▸ **How to complete this task**: After locating the line that holds "Instruction: Click the winking face emoji", output it and all following lines word for word, stopping only at the end of the data.

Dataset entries

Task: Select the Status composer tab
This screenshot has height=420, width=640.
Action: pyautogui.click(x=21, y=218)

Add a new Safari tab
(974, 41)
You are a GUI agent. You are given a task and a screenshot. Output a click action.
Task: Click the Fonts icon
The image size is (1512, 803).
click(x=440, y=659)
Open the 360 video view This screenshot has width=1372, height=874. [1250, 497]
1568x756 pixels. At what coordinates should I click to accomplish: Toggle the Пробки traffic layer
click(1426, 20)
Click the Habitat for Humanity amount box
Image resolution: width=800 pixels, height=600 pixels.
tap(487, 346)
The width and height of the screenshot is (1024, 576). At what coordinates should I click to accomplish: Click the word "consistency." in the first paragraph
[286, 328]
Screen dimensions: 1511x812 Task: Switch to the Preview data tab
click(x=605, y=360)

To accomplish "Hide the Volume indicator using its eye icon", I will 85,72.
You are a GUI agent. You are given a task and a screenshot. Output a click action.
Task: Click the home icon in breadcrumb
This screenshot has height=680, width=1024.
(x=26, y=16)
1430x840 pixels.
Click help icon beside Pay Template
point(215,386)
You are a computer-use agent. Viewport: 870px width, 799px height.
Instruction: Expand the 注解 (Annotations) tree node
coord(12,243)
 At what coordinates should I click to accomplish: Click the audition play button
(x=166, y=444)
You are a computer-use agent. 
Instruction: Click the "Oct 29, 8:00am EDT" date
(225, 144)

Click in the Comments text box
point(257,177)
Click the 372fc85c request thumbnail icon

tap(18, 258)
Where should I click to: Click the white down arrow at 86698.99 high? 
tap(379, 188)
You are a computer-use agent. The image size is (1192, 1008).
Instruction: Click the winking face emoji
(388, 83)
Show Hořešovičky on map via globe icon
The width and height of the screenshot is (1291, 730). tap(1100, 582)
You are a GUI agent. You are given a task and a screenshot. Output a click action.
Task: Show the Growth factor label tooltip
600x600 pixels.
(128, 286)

▸ **Exercise solution**:
Instruction: Click the winking face emoji
(388, 83)
Show Hořešovičky on map via globe icon
The width and height of the screenshot is (1291, 730). tap(1100, 582)
You are a GUI agent. You are given a task and a screenshot. Output a click action.
Task: Show the Growth factor label tooltip
600x600 pixels.
(128, 286)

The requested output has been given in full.